### DATA SHOWN
++++++
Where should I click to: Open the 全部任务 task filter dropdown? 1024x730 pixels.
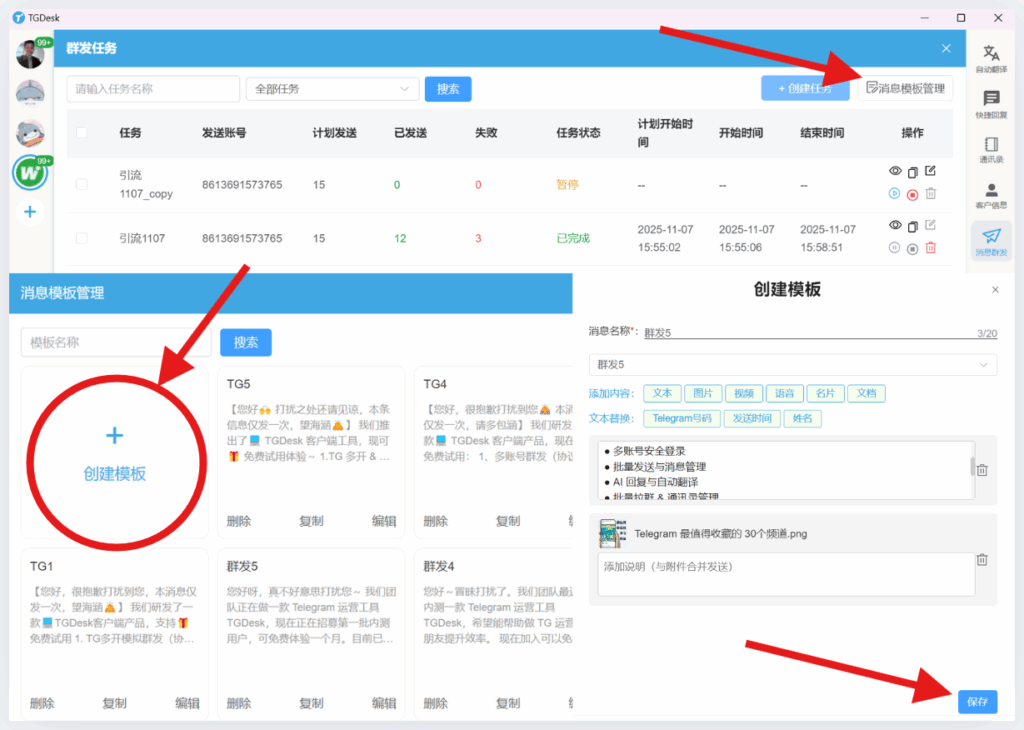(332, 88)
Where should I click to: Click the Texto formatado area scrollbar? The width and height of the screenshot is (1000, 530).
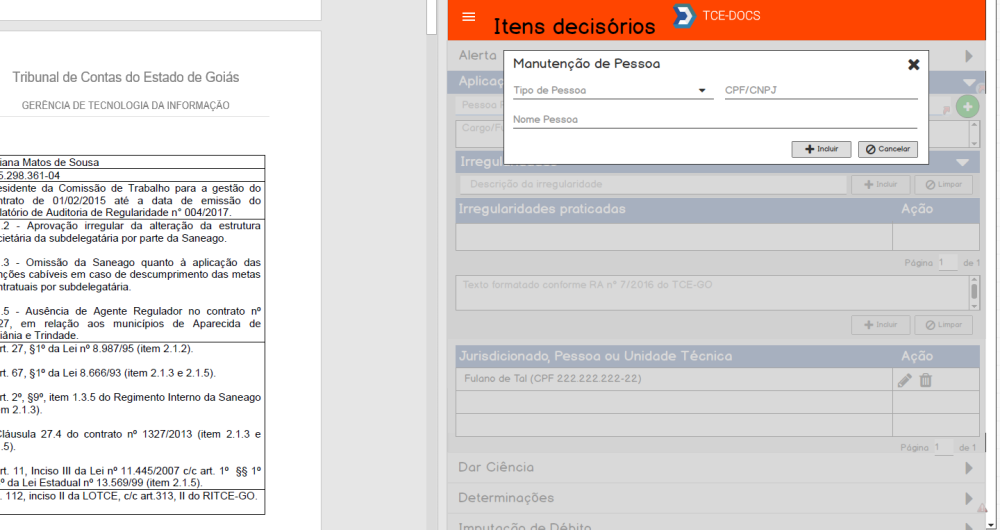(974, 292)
++++++
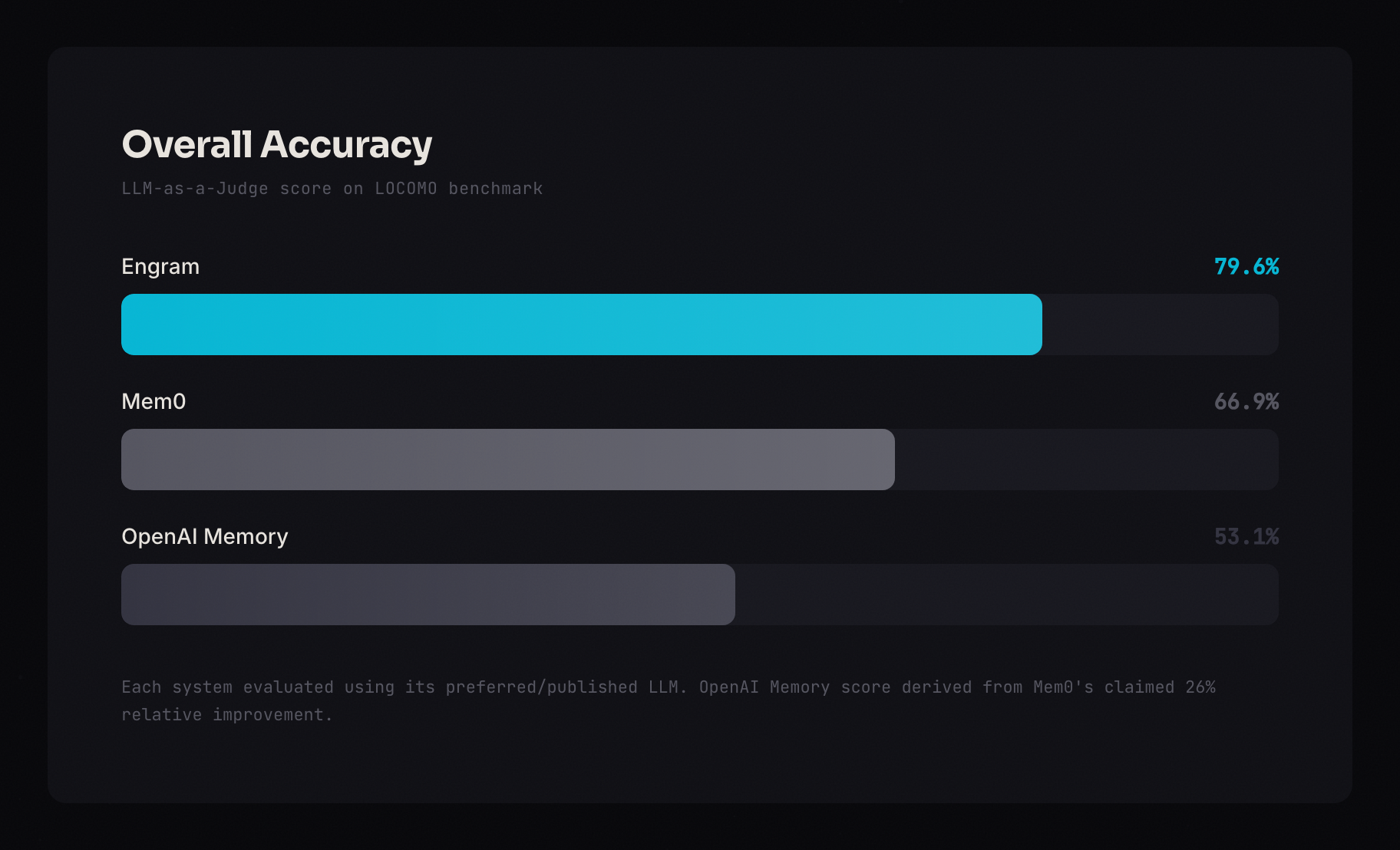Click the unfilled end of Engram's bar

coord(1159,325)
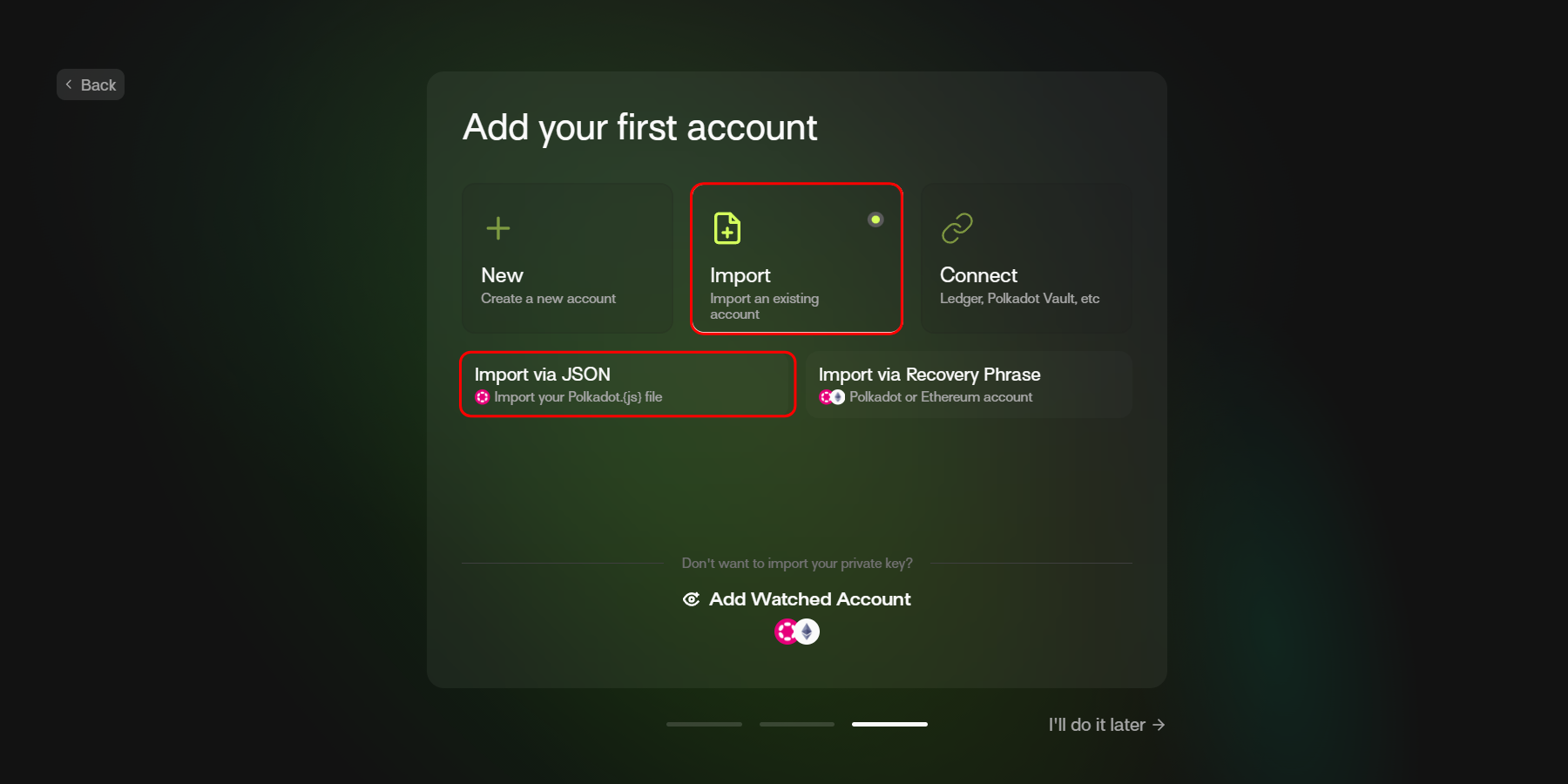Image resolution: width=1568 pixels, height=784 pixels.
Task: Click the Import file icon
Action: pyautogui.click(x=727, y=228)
++++++
Can you swap "Import file" for "Export file" in the data, starting with the line with "Click the unfilled end of Engram's bar" and going on through the line with "Action: pyautogui.click(x=727, y=228)", keeping everything else the same and leaving the pictures out?

### WORKED ANSWER
Click the unfilled end of Engram's bar

coord(1159,325)
Image resolution: width=1568 pixels, height=784 pixels.
Task: Click the Export file icon
Action: pyautogui.click(x=727, y=228)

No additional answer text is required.